Estamos em plena campanha eleitoral, muitas vezes a espuma da discussão político partidária não nos permite vislumbrar os factos. E discute-se em alguns fóruns o assessório. O combate ao desemprego é, sem dúvida, umas das prioridades mais transversais aos partidos que se apresentam a eleições no próximo dia 4 de Outubro. Todos prometem fazer descer o desemprego e aumentar o emprego. Os partidos de esquerda, referem, contra os dados divulgados pelo INE, que o desemprego baixa de forma camuflada. “São estágios, são os emigrantes, são os empregos precários”, tudo serve para a demagogia barata. Os dados divulgados pelo INE, são fatuais, e devem ser interpretados como tal. Ora vejamos, entre o 1º trimestre de 2013 e o 2º trimestre de 2015 houve uma criação líquida de 226,2 mil empregos. A população empregada a tempo completo, no mesmo período, aumentou em cerca de 283 mil pessoas, enquanto a população empregada a tempo parcial diminuiu em cerca de 56,9 mil pessoas.
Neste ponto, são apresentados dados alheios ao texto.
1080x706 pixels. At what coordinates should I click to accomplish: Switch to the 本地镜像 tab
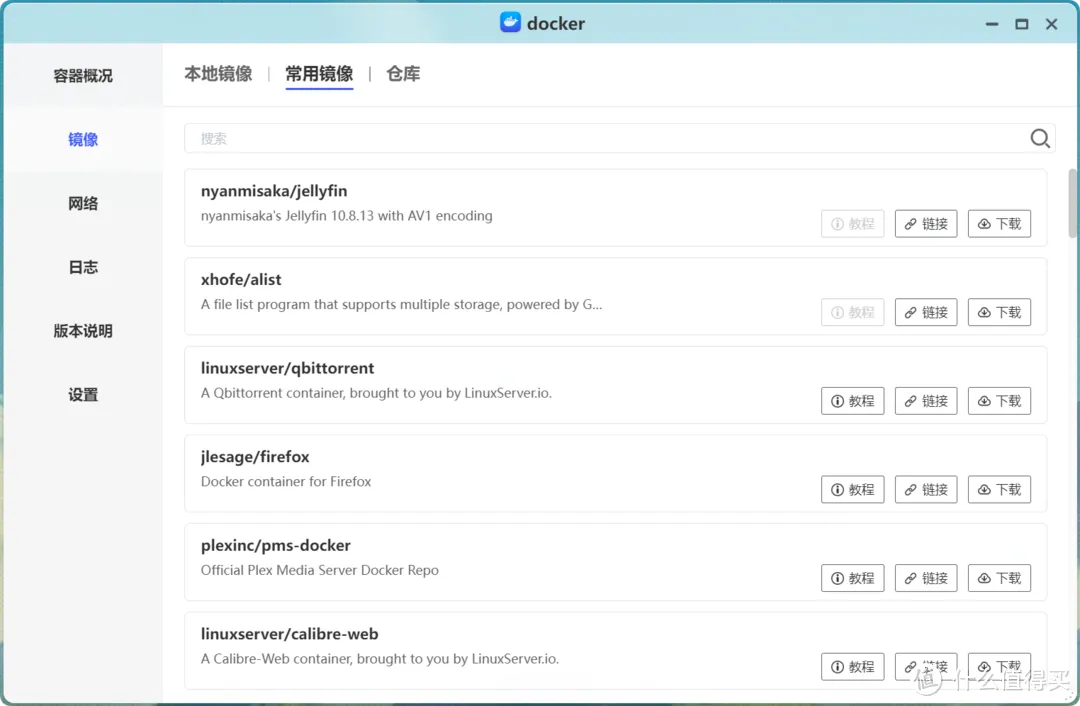coord(218,73)
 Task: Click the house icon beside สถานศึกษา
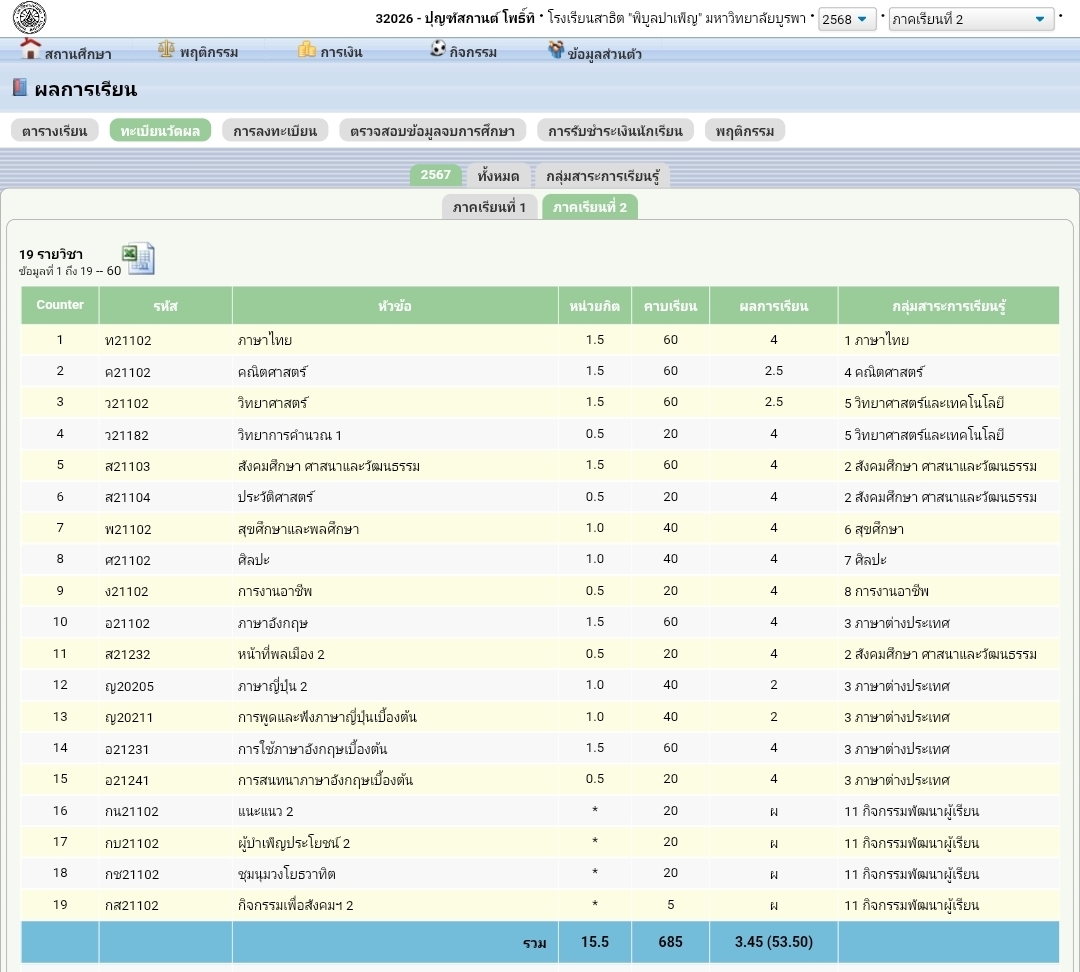(30, 50)
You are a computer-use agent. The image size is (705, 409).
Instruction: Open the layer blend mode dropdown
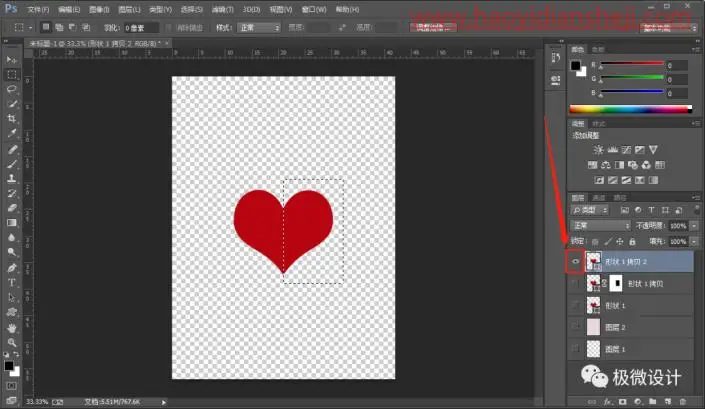click(x=601, y=225)
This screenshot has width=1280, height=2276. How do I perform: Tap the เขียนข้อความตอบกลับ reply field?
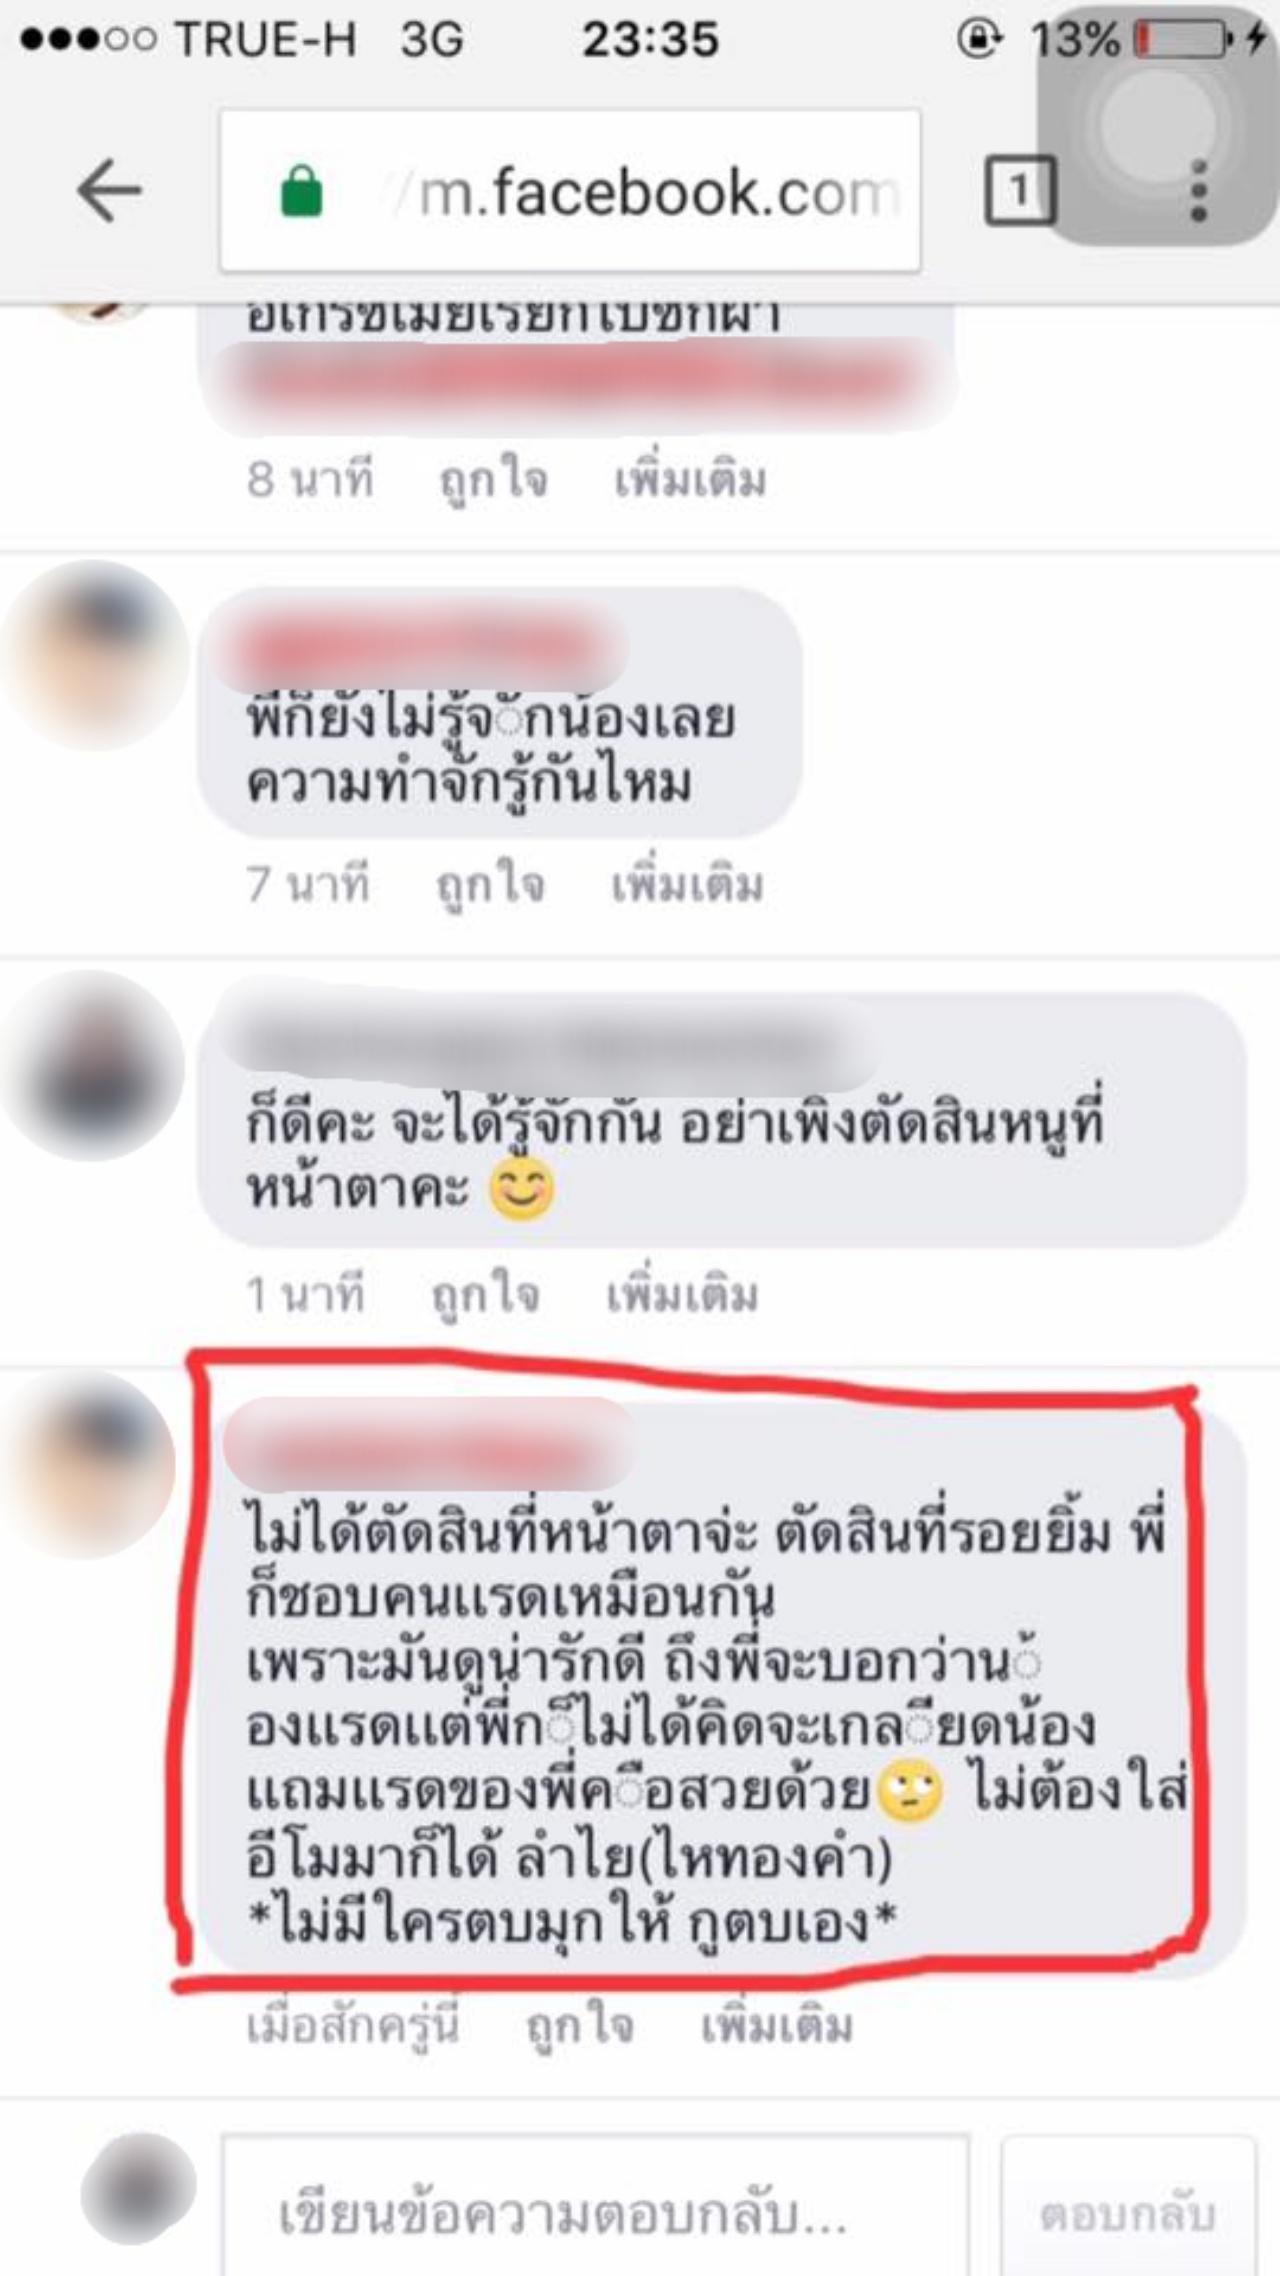click(595, 2213)
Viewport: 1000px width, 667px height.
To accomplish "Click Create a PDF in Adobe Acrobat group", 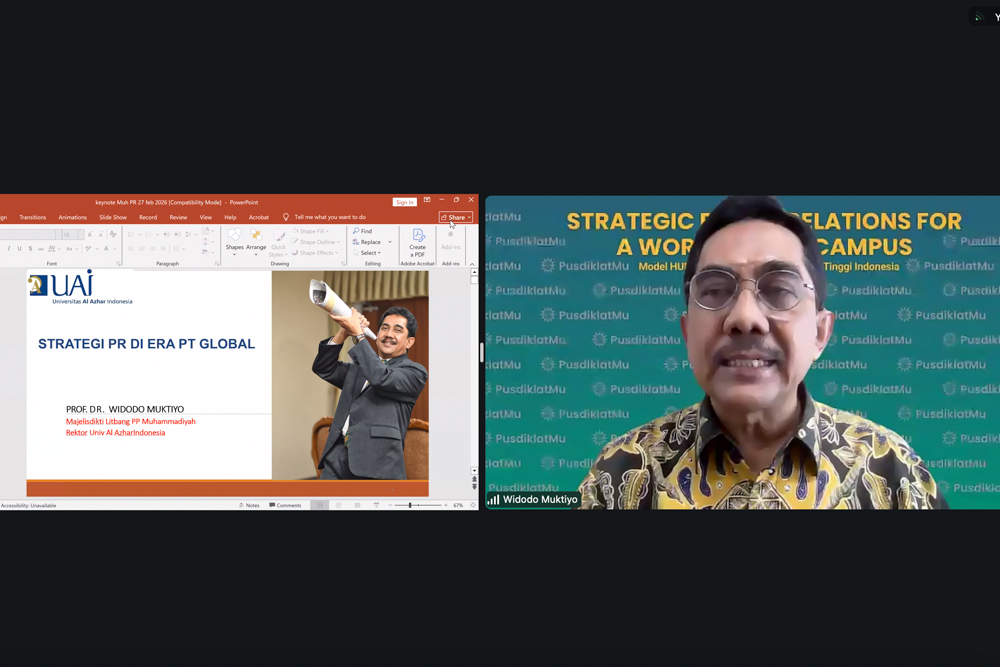I will click(x=417, y=243).
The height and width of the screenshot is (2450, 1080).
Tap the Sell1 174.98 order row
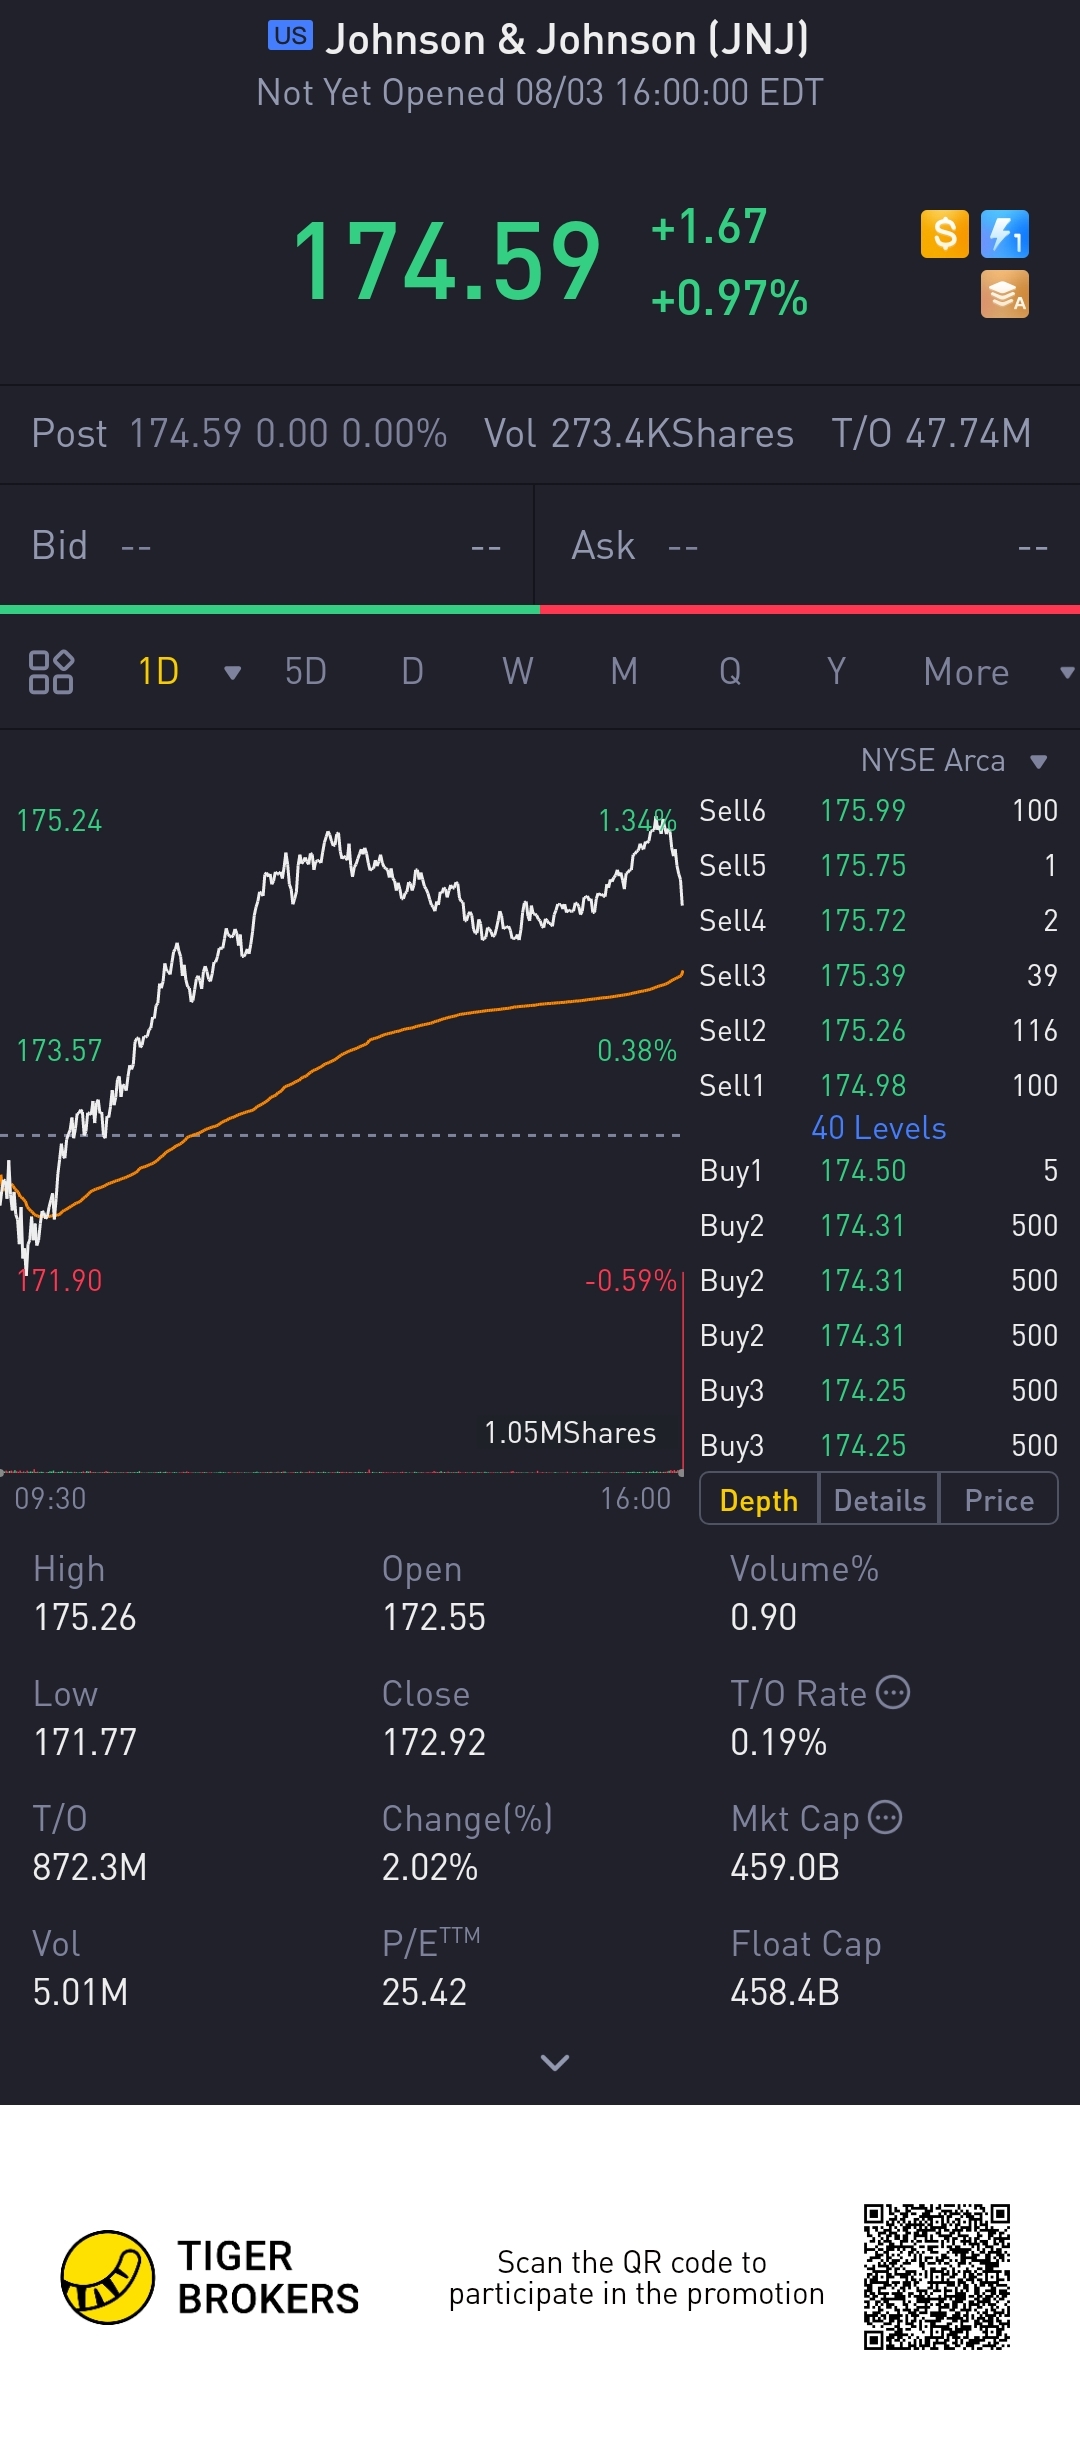click(x=878, y=1085)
Neste mesmo período a taxa de desemprego diminui, passando de 17.5% para 11,9%, o que corresponde a uma diminuição de 306,4 mil pessoas desempregadas. Este parágrafo destrói o argumentário demagógico da esquerda, ou seja, temos mais emprego e menos desemprego. São factos. O distrito de Santarém acompanha esta evolução, o número de desempegados registados em Junho de 2015 é inferior ao número de desempregados registados aquando do início do atual mandato legislativo, estando o distrito, acima da média nacional na redução do desemprego. Há ainda muito trabalho para fazer, existem milhares de pessoas que ainda não encontraram uma resposta. É necessário continuar a trabalhar, para que a economia cresça e desta forma proporcione condições para que as empresas continuem a criar mais emprego em Portugal.